1/ British ad legend Charles Saatchi wanted to be a film writer but lost a competition with Ridley Scott to write the script for a small and now forgotten British film about an athlete. So he decided to create the biggest agency in the world instead.

2/ Suits on Madison Avenue used to be the best-paid executives in the world, ahead even of Wall Street types and Old Etonians in the City of London. Film star Cary Grant (born Archie Leach in Bristol, England) was the epitome of this super-smooth breed, famously in Alfred Hitchcock’s classic North by North-West (made in the fifties but you get the point).

3/ When he quit as a film star Grant was signed up by US fragrance firm Faberge as possibly the first ‘brand ambassador’ although he wasn’t known as this. Faberge profited greatly from the down-market men’s fragrance Brut. It is also believed to have been controlled by the New York mafia.

4/ Celebrated London creative agency Collett Dickenson Pearce, home at one time to Charles Saatchi and Ridley Scott (see above) was a publicly-quoted company in London in the late 1960s. But it de-listed after a series of scandals which included buying chairman John Pearce a herd of pedigree cows on the company. It also paid for watering his south of France villa gardens on expenses. Income tax for top earners in the UK was 98 per cent at the time.

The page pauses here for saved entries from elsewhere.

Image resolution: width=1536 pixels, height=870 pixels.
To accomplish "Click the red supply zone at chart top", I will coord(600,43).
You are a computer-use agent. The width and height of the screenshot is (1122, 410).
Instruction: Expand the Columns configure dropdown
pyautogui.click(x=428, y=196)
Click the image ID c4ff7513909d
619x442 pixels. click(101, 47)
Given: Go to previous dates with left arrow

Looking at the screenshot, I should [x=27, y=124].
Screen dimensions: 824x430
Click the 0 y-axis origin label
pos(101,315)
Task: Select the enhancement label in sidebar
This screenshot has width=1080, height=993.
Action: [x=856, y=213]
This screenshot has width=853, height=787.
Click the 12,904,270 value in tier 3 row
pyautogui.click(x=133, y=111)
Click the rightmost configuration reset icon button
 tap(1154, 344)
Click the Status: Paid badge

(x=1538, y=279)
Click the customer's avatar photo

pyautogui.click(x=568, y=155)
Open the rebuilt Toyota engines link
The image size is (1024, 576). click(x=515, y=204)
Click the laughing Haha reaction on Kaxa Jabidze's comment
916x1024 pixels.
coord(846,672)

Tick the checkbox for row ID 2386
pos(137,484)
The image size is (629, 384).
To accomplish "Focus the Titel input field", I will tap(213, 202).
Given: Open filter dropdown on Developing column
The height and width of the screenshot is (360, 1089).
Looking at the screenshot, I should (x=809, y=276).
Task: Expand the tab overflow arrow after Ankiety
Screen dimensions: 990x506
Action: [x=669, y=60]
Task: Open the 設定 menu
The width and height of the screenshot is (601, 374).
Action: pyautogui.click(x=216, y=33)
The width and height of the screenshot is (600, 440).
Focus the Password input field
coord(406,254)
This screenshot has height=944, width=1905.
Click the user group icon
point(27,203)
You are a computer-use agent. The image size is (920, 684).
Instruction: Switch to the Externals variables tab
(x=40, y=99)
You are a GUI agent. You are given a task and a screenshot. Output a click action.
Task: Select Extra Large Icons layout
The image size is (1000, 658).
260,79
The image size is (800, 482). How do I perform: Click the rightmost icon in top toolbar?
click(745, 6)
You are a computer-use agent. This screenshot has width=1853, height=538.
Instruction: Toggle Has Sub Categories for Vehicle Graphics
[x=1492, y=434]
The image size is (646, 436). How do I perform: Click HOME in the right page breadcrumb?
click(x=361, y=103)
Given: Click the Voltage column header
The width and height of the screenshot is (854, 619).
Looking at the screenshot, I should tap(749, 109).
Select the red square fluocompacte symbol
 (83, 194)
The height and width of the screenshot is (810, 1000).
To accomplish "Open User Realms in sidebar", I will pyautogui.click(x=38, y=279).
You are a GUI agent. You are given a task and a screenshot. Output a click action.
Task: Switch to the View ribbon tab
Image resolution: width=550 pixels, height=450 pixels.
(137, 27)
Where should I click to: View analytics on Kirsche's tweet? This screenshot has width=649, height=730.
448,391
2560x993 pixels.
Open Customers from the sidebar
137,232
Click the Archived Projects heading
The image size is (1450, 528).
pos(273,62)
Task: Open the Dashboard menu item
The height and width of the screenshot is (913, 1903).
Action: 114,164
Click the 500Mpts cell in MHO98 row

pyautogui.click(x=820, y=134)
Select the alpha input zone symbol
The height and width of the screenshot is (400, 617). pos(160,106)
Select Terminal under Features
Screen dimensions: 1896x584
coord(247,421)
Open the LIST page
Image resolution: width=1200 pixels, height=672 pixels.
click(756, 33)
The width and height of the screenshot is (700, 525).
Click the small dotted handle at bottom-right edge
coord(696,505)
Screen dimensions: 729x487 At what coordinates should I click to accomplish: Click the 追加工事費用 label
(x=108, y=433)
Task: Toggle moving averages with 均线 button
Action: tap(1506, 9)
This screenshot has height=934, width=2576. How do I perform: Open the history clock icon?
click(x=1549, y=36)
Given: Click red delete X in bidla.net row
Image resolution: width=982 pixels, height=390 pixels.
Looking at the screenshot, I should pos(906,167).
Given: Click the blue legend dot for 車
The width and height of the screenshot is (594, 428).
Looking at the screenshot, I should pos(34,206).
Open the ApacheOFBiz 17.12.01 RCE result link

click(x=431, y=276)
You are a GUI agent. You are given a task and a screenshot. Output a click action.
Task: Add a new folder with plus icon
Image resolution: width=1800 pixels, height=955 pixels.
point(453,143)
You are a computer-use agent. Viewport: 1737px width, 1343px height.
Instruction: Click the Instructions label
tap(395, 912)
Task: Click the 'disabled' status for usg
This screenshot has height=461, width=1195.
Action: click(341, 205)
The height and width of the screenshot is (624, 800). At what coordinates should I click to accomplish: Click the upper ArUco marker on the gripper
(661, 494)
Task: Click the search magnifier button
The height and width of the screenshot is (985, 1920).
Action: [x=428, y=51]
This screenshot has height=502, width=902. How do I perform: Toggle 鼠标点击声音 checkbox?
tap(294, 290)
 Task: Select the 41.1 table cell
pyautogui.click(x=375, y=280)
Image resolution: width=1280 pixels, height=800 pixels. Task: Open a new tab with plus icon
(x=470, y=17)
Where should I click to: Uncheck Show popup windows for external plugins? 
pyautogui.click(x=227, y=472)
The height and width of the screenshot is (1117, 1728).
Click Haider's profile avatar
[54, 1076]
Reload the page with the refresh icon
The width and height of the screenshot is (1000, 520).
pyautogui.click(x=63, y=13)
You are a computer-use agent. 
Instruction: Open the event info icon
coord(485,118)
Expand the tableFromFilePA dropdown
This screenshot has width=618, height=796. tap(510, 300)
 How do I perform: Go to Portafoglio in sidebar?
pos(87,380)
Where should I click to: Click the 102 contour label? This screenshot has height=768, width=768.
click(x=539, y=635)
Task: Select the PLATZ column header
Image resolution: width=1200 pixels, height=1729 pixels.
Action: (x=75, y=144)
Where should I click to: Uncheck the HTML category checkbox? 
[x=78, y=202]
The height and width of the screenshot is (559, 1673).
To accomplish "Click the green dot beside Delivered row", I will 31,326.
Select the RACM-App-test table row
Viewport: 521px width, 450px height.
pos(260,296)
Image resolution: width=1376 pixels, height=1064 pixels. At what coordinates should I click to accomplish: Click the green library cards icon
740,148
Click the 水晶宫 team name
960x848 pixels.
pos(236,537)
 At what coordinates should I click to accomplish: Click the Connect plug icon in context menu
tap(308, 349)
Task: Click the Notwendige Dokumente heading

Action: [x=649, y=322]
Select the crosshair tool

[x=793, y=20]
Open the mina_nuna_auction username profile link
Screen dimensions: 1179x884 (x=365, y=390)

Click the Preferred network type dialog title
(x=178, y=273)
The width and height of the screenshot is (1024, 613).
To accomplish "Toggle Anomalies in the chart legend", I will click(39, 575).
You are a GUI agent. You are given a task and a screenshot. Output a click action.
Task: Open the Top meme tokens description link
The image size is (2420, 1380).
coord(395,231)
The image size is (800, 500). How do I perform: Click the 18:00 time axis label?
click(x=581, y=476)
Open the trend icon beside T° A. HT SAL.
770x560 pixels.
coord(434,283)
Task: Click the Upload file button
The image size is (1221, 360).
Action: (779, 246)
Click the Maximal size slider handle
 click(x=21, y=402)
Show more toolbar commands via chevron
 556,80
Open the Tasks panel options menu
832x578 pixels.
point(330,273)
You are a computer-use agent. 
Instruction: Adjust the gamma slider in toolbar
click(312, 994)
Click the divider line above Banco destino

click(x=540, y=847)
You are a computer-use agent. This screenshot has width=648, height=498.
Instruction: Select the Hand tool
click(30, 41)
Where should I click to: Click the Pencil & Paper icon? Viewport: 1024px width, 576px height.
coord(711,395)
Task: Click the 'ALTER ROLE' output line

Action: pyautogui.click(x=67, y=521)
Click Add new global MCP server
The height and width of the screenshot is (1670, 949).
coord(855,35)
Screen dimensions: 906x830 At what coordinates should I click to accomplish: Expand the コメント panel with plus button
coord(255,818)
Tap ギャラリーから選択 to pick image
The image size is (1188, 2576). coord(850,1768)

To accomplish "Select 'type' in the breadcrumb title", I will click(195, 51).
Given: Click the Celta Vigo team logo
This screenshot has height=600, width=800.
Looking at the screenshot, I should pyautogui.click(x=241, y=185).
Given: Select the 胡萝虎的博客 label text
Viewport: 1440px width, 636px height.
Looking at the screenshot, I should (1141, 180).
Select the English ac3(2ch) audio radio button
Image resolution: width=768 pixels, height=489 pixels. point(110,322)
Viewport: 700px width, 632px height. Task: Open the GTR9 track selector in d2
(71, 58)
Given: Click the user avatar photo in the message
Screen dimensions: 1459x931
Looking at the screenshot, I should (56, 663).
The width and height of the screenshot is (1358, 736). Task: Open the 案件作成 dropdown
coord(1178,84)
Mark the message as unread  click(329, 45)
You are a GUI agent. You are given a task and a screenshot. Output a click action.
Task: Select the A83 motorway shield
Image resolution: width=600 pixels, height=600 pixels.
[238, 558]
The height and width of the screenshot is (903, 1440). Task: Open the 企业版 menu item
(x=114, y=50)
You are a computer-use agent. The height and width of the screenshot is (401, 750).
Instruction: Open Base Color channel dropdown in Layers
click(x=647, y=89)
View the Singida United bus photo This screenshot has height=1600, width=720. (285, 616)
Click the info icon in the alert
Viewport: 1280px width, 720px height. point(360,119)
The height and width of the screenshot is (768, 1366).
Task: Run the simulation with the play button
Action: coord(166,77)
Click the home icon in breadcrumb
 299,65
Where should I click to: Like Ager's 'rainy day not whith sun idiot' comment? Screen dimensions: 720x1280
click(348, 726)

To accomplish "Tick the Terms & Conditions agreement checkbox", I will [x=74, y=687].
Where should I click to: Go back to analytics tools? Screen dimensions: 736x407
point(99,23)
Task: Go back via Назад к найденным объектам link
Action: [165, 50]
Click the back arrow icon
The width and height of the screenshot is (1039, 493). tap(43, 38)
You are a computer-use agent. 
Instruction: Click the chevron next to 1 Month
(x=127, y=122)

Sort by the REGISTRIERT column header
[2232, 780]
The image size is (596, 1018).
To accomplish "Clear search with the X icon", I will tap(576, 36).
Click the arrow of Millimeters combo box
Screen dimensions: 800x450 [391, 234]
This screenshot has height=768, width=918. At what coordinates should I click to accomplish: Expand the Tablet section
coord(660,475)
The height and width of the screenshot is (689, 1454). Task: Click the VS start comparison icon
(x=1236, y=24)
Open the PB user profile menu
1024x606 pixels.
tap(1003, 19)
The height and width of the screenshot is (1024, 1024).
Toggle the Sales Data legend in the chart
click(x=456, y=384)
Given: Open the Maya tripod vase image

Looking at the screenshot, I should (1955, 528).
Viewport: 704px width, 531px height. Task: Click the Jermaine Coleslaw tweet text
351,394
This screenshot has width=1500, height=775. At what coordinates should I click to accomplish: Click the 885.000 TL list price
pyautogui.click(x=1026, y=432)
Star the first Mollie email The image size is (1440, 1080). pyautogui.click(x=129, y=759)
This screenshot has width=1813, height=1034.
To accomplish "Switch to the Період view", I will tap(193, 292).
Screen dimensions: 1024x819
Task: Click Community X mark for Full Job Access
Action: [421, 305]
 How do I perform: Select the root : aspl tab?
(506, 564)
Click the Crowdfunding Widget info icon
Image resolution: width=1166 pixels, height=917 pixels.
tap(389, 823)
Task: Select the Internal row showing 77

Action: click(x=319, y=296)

5/ Account representatives at J.Walter Thompson (account managers as they are now) were furnished with a printed card showing the date and provenance of fine vintages of wine, so that they didn’t embarrass themselves before clients. JWT was also the best place to work because everybody had to retire at 55. This rule still obtains but staff complain that it’s just a way to get rid of them on the cheap.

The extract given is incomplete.